• _EXCERPT_
Many teens clueless about safe sex
Tuesday, February 5th, 2008Wonder what the kids are up to?
Casual, unprotected sex with multiple partners, a Montreal researcher said Tuesday after releasing results of national survey of Canadian youth.
Unsafe sex combined with “an astonishing” lack of knowledge of sexually transmitted infections (STIs) is threatening Canadian teenagers’ health, warned pediatrician Jean-Yves Frappier, head of the adolescent division at Sainte Justine Hospital and the Canadian Association for Adolescent Health.
About two out of three teens surveyed, or 68 per cent, had oral sex, but many don’t know that syphilis and gonorrhea infections can be transmitted via oral sex.
About a third of Canadian teens surveyed online say they are sexually active, the association’s survey showed.
About 25 per cent of sexually active teens between the ages of 14 and 17 did not use condoms the last time they had sex, even though 16 per cent knew their partner was not monogamous.
About two out of three, or 68 per cent, had oral sex, but many don’t know that syphilis and gonorrhea infections can be transmitted via oral sex.
“They don’t know some of the most common sexually transmitted diseases and their consequences,” Frappier said. “(About) 25 per cent think it can be contracted by sitting on the toilet seat or swimming in a pool.”
Half the teens didn’t know that the human papilloma virus can lead to cervical cancer.
Such ignorance, health officials warn, plus unprotected sex with multiple partners, is contributing to a hike in STIs.
“Kids have sex, that’s not new. But there’s been an increase in the prevalence of sexually transmitted diseases in the last five years,” Frappier said.
About five per cent of sexually active teens say they have been infected with STIs.
On average, teens report having had three partners since starting sex and 38 per cent of them engage in casual sex.
“It’s not with a partner, it’s with a friend,” said Franziska Baltzer, director of the adolescent clinic at the Montreal Children’s Hospital, who was also involved in the study.
“One young man told me that it’s called ‘recreational’ sex,” Baltzer said.
But in a surprise finding, researchers said that more than half the teens identified their parents as their most significant source of information about sex and sexual behaviour, she said.
“There’s a problem of communication because most parents think their children’s role models are their friends and movie or sports icons,” she said.
But some parents were as unaware of STIs and sexual health as their children. Baltzer said: “There’s an important lack of information.”
Channing Rodman, in charge of developing new sex education programs for Head &Hands, a community-based organization, said teens aren’t engaging in “reckless behaviour.”
Many high school girls go on birth control pills and forgo the condom; then they move on to the next “loving and trusting” partner, then to the next, Rodman said.
“But because there is an atmosphere of trust, they won’t get tested for STIs,” she said. “You have unprotected sex with multiple partners, which is the highest risk sex you can have.
“That concerns us. We have a free, drop-in medical clinic twice a week and we’re seeing a trend of rising STIs.”
Nearly 1,200 teens between 14 and 17-years-old and 1,100 mothers were interviewed online by Ipsos-Reid last fall. The survey results are considered accurate within 2.9 percentage points, 19 times out of 20.

• _PROVIDED INFORMATION_
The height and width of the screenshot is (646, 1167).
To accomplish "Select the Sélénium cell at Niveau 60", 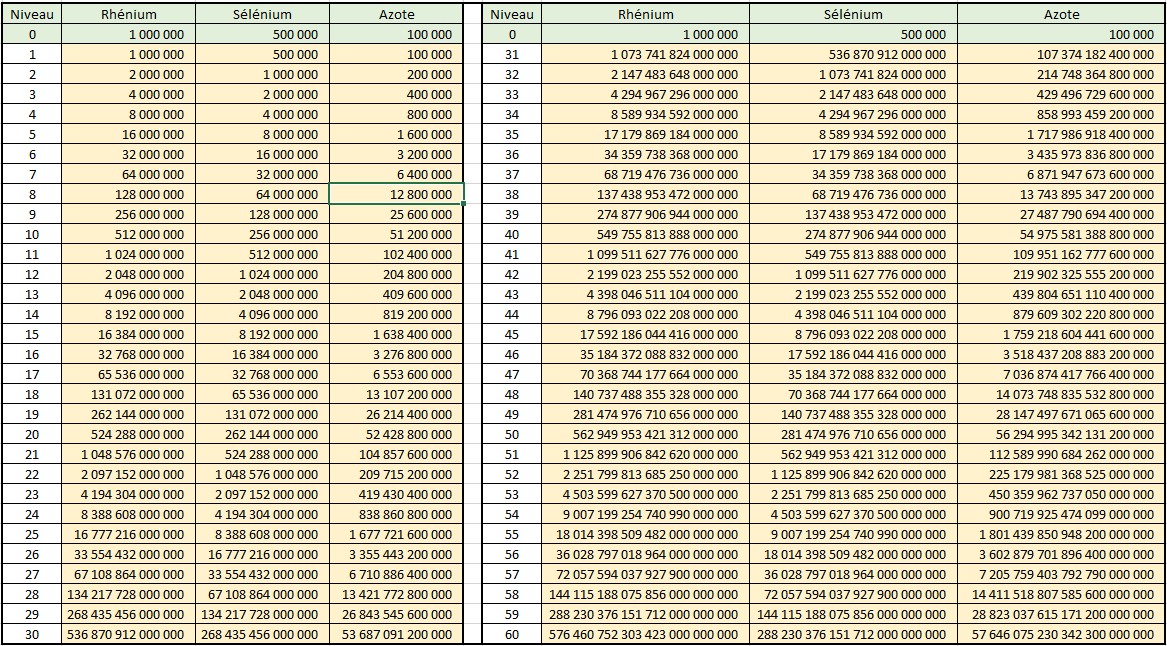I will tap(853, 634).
...
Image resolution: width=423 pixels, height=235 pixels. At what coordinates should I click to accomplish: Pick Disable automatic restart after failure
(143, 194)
==
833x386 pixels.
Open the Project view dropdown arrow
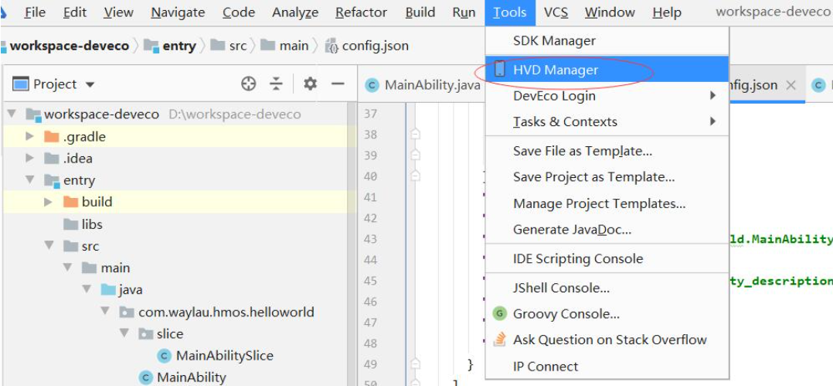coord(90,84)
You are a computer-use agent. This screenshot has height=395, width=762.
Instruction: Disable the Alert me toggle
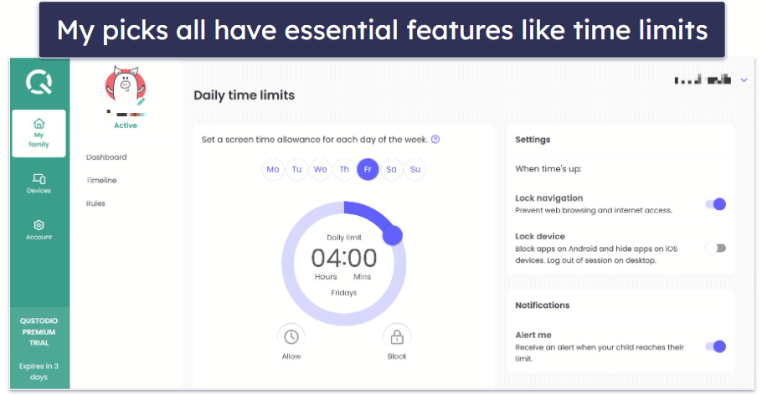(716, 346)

• _EXERCISE REQUIREMENTS_
Change "birth control pills" to "oral contraceptives" in the article on teens and safe sex, from "But some parents" up to and including "next, Rodman said.", and give that passage. The records may be disregarded.

• _YOUR RESPONSE_
But some parents were as unaware of STIs and sexual health as their children. Baltzer said: “There’s an important lack of information.”
Channing Rodman, in charge of developing new sex education programs for Head &Hands, a community-based organization, said teens aren’t engaging in “reckless behaviour.”
Many high school girls go on oral contraceptives and forgo the condom; then they move on to the next “loving and trusting” partner, then to the next, Rodman said.